Honestly, this whole conversation just feels like I am on Reddit with people giving random anecdotes without statistical literacy. You can disagree with me, but you speak with weird authority on issues that you seem to not have actually thought that clearly about.
Thinking about this much harder, I would rewrite the post to clearly phrase it as damage prevention you can do fast and cheap from your home.
I notice I forgot to mention a first aid kit. First thing to correct.
Secondly, when thinking hard on what of your feedback might actually be useful, I realized that statistically speaking you may do more good by buying slip mats for wet floors, and potentially investing in premium ladders. Since fall accidents dominate injury statistics. Not something I thought about intuitively but makes sense.

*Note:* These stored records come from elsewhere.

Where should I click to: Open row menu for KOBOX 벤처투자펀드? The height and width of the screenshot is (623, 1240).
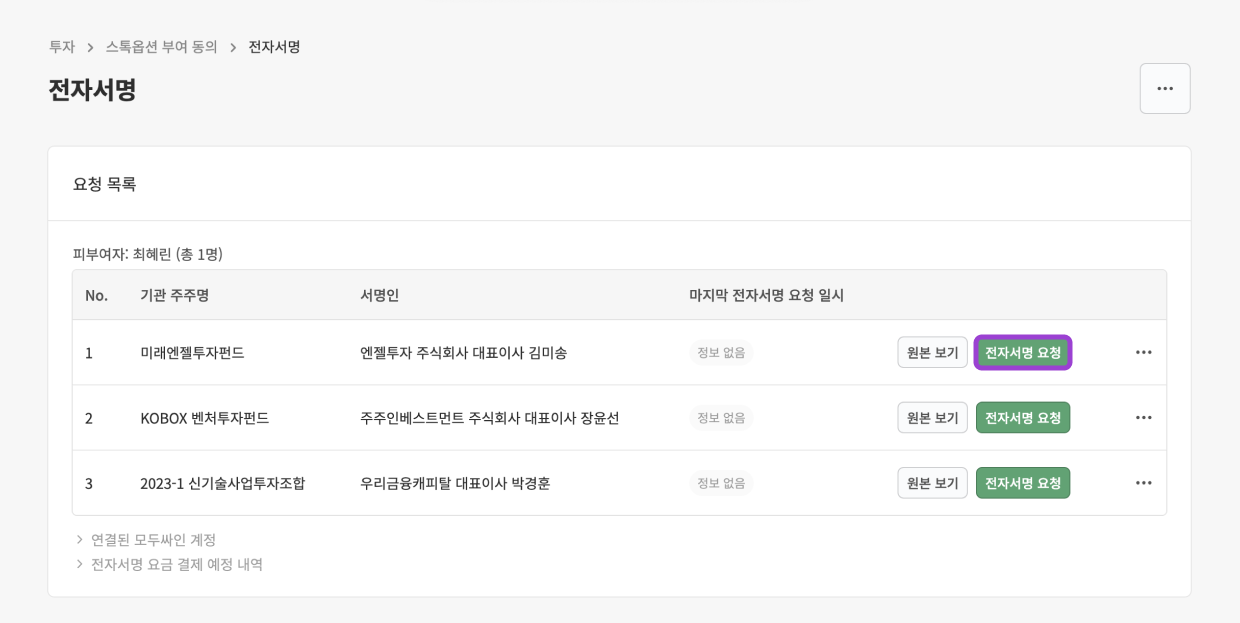coord(1143,418)
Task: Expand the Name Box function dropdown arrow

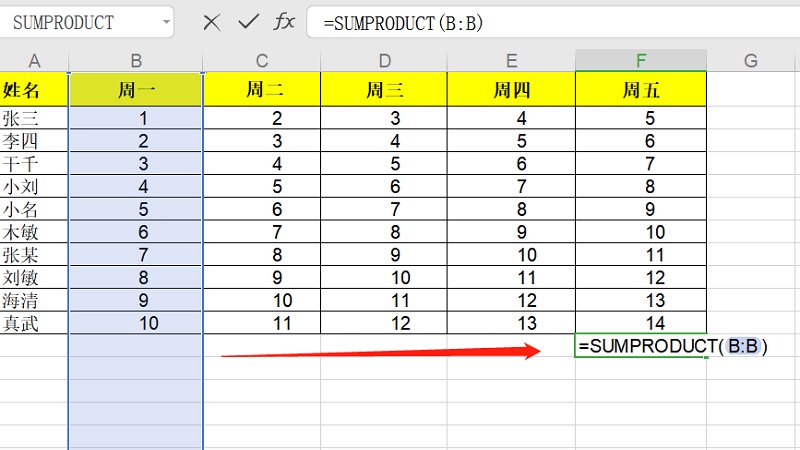Action: coord(158,22)
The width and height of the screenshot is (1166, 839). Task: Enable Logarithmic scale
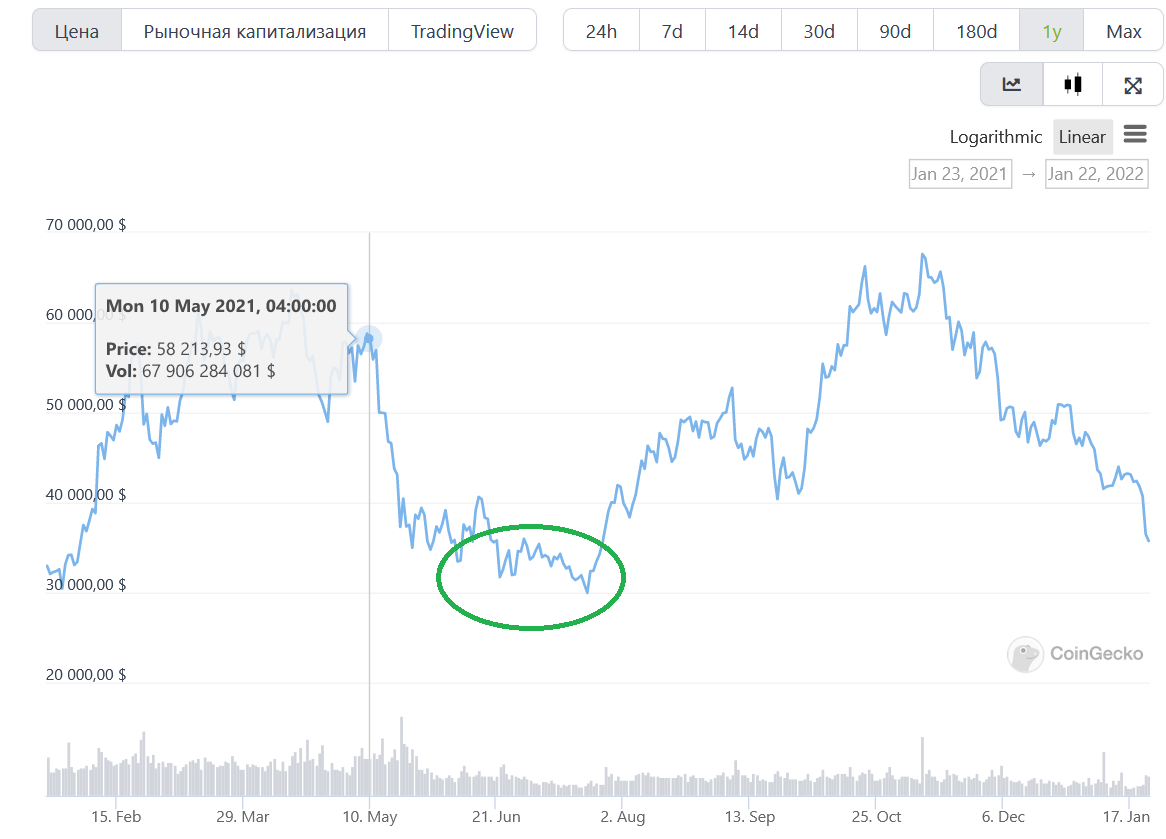tap(996, 137)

https://injuryfacts.nsc.org/home-and-community/safety-topics/fire-related-fatalities-and-injuries/
https://rehis.com/news/preventable-accidents-in-the-uk-are-rising-and-deaths-reach-an-all-time-high-warns-new-report/
For general awareness, accidents are 3d leading cause of death in US, fire is top 3 common accidents in the home, and quick google confirms cast majority of fire deaths happen in the home. Which I knew from safety trainings too.
Oliver. You just suggested “just use a smartphone” as a flashlight in an emergency as an argument not to get a flashlight. And you say I don’t think things through? You make claims that fire alarms are useless. Data? If you hadn’t revived LW I would think you are a troll. And your odd reasoning using GPT seems mostly off topic.
I don’t think there is any negative utility here, perhaps low on investing in a fire blanket.
Also, I have lived through scenarios where I needed a flashlight, and I have used fire blankets. Like, I have used these in my own life. I have been in the wild too, and the military ( I am from Finland.) Pretty standard safety advice here, tbh. Not sure what your problem is. If you think post is useless, and we should just trust the system, fine, but don’t make such low quality critique?